*** BAGIAN DOKUMEN
Surabaya, 19 Mei 2025 – Gubernur Jawa Timur, Khofifah Indar Parawansa, menolak pencalonannya sebagai Ketua Umum Partai Persatuan Pembangunan (PPP) yang diajukan oleh Dewan Pimpinan Wilayah (DPW) PPP Jawa Timur. Penolakan ini disampaikan Khofifah secara tegas dengan alasan adanya aturan dalam Anggaran Dasar/Anggaran Rumah Tangga (AD/ART) Pengurus Besar Nahdlatul Ulama (PBNU) yang melarang ketua Dewan Pembina Muslimat NU memimpin partai politik.
DPW PPP Jawa Timur sebelumnya mengusulkan Khofifah sebagai kandidat kuat dalam Muktamar PPP yang dijadwalkan berlangsung pada Agustus 2025. Usulan tersebut muncul dari rekam jejak panjang Khofifah di dunia politik serta kedekatannya dengan PPP. Namun, Khofifah secara tegas menolak tawaran tersebut dengan menyampaikan bahwa posisi dan tanggung jawabnya di PBNU sebagai Ketua Umum Dewan Pembina Muslimat NU membuatnya harus mematuhi aturan organisasi yang membatasi keterlibatan aktif dalam kepemimpinan partai politik.
******
*** BAHAN TERSEDIA
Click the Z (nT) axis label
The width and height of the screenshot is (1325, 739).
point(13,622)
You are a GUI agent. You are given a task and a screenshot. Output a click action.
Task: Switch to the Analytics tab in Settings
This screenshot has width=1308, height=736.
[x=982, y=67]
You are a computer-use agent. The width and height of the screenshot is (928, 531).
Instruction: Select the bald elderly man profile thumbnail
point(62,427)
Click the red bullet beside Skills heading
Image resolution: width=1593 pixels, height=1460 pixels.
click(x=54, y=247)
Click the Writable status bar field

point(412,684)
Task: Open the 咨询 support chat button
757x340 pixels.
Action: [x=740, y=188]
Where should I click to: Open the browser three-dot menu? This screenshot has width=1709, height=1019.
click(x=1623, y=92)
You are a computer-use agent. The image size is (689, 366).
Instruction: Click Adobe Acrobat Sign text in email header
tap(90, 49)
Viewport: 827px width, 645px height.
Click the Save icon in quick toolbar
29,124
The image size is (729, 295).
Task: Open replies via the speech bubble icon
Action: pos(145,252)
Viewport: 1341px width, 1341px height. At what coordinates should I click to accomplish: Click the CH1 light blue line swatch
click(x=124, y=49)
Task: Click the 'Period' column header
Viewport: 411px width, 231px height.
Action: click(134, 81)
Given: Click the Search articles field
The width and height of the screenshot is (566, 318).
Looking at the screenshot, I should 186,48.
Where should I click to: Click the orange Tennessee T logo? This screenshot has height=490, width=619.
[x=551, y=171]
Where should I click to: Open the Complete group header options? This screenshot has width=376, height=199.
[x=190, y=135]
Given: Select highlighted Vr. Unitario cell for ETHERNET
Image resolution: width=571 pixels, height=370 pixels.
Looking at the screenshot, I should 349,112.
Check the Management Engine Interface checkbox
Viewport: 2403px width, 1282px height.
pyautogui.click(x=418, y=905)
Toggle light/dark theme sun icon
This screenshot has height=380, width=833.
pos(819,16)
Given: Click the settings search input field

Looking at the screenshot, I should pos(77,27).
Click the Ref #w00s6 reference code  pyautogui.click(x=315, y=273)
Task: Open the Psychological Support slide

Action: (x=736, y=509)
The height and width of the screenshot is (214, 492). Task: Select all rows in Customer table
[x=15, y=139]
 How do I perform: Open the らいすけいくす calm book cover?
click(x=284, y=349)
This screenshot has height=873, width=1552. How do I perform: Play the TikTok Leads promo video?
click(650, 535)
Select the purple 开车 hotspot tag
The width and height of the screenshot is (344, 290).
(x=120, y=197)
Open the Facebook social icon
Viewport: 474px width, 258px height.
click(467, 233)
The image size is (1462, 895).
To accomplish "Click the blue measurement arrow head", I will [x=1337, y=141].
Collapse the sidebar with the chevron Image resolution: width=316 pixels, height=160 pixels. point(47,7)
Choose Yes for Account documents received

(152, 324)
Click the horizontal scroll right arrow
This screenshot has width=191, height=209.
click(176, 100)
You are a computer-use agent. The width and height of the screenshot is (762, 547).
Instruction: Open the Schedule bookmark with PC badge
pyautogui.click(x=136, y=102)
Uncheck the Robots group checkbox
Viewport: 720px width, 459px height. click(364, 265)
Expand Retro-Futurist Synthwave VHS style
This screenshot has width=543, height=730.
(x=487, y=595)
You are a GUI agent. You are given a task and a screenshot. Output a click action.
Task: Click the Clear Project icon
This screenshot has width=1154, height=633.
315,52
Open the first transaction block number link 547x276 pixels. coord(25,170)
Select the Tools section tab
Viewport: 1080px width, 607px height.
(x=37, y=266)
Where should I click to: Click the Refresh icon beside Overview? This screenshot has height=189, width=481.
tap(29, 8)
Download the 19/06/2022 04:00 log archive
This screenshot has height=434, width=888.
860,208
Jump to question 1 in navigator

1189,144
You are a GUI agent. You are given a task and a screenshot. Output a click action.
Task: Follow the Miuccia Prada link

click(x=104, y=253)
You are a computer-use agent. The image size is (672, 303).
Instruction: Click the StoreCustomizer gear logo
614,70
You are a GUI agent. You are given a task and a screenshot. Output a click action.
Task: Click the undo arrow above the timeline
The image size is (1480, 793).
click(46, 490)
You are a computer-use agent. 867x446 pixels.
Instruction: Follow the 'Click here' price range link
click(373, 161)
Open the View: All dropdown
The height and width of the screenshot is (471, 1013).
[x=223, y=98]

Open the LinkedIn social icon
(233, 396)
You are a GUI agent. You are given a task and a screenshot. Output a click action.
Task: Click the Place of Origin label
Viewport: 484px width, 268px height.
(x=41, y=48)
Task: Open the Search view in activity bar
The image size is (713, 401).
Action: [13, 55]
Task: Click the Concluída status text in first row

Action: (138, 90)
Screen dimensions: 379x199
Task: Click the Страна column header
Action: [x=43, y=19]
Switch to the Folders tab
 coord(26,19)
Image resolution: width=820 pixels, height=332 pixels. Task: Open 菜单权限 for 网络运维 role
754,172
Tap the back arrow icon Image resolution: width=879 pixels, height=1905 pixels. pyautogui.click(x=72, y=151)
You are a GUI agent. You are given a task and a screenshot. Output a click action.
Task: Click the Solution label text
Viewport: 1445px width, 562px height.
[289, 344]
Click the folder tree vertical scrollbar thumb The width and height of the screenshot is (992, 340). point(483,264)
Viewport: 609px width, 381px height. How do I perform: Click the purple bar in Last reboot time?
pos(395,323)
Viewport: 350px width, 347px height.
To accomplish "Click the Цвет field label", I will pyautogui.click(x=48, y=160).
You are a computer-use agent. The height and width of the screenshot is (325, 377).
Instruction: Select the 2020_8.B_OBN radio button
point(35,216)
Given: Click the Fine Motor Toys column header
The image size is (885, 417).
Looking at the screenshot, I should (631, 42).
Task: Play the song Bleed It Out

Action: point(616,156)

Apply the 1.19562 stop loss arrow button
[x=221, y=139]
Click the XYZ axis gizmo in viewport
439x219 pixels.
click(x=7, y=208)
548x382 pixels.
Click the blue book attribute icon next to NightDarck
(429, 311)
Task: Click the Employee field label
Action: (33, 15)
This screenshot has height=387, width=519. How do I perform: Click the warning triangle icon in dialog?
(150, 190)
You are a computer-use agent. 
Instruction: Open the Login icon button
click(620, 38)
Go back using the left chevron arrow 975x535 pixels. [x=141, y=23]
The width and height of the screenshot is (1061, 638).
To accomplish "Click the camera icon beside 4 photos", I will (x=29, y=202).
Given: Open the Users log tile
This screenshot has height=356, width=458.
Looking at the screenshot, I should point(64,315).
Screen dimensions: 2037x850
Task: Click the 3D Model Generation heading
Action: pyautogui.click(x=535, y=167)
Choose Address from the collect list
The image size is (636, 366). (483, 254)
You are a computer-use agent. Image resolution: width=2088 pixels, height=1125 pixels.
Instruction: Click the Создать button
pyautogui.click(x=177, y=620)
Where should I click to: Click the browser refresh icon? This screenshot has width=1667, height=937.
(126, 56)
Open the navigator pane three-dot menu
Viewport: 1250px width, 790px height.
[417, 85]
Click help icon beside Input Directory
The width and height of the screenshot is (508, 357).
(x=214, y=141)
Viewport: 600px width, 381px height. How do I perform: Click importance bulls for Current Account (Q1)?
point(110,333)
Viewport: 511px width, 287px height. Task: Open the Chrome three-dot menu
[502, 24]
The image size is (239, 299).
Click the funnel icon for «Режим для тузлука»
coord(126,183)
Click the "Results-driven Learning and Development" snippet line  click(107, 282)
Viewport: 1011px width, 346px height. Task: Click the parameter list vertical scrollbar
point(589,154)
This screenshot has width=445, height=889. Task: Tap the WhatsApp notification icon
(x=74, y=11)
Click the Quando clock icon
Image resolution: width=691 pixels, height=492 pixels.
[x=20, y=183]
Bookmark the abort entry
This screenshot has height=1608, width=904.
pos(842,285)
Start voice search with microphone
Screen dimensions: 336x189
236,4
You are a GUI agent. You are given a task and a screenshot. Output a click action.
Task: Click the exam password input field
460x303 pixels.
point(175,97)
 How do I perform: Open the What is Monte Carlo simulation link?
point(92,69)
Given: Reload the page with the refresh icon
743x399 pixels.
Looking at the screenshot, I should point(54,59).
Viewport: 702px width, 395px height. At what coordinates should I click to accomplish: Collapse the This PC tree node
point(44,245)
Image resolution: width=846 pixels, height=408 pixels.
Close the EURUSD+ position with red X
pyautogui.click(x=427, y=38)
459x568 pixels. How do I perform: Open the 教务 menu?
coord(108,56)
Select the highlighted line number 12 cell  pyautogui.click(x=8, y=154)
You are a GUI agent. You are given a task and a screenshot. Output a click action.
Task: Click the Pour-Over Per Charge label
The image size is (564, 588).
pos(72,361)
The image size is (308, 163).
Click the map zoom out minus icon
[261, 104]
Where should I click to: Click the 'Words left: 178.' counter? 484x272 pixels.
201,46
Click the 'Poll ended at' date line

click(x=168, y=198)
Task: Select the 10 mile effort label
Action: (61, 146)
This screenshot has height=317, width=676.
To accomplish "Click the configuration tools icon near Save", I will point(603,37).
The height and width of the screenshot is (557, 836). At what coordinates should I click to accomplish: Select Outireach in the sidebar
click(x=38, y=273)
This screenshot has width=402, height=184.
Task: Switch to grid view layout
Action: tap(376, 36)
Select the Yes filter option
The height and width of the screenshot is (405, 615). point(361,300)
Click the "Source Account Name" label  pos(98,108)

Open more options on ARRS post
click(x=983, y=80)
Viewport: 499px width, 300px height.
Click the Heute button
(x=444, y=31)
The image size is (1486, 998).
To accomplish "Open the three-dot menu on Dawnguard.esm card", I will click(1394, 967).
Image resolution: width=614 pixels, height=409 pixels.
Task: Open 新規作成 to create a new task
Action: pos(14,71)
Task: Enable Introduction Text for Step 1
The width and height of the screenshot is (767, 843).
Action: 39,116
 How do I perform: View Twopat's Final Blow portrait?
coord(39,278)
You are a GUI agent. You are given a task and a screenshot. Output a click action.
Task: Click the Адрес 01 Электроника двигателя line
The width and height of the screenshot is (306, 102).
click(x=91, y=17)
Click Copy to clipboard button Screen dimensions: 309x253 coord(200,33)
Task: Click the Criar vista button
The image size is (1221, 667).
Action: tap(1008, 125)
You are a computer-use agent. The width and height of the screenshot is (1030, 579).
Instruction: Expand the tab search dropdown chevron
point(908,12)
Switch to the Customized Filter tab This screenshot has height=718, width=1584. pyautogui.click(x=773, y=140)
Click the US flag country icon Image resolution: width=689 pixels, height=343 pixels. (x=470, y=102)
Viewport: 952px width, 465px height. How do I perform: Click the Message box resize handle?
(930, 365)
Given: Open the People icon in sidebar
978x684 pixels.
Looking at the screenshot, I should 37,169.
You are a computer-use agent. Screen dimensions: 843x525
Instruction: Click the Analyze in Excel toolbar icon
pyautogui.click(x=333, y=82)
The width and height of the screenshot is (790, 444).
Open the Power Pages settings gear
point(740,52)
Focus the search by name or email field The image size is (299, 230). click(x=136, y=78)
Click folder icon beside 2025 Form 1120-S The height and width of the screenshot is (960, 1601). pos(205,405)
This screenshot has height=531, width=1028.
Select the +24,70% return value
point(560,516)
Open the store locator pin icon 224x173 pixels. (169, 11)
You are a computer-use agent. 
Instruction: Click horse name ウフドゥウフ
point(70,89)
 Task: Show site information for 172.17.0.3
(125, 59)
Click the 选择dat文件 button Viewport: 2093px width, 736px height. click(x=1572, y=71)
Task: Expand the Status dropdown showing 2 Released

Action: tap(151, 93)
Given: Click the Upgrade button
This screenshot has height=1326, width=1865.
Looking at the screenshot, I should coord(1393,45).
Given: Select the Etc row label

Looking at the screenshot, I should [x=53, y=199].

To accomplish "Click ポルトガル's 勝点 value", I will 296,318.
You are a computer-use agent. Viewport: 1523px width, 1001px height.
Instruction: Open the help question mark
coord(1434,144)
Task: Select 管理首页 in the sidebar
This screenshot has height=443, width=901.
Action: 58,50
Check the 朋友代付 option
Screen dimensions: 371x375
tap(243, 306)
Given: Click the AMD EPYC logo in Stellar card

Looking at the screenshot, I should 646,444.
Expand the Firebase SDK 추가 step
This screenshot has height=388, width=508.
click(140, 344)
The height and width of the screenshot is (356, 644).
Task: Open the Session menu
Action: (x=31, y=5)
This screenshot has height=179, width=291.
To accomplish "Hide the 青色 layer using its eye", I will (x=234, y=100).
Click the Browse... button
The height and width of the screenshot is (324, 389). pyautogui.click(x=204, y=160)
******
TUGAS WAJIB:
1. Dalam berita tentang penolakan Khofifah, kapan Muktamar PPP dijadwalkan berlangsung?
2. Teruskan berita tentang penolakan Khofifah itu dari kalimat terakhirnya.

HASIL LATIHAN:
1. Agustus 2025.

2.
“Saya menghargai kepercayaan dan usulan dari DPW PPP Jawa Timur, namun saya tidak bisa menerima pencalonan itu karena saya dilarang memimpin partai politik sesuai dengan AD/ART PBNU,” ujar Khofifah.
Khofifah juga menambahkan bahwa banyak kader PPP yang lebih layak dan tepat untuk memimpin partai tersebut ke depan. Ia berharap proses regenerasi dan pemilihan ketua umum PPP dapat berjalan lancar dan menghasilkan kepemimpinan yang kuat dan kredibel.
Penolakan Khofifah ini sekaligus memperkuat posisi NU yang selama ini menjaga netralitas organisasi di ranah politik praktis, meskipun anggota dan kadernya aktif berpartisipasi di berbagai partai. Larangan ini diatur untuk menjaga konsistensi dan peran NU sebagai organisasi keagamaan yang fokus pada pemberdayaan umat tanpa terlibat langsung dalam kepemimpinan partai politik.
Muktamar PPP tahun ini diprediksi akan menjadi momentum penting bagi partai Islam tertua di Indonesia ini dalam menentukan arah kepemimpinan dan strategi politik menjelang Pemilu 2029.
Dengan keputusan Khofifah ini, PPP kini dihadapkan pada tantangan memilih figur baru yang mampu membawa partai ke arah yang lebih progresif dan sesuai dengan harapan kader dan masyarakat.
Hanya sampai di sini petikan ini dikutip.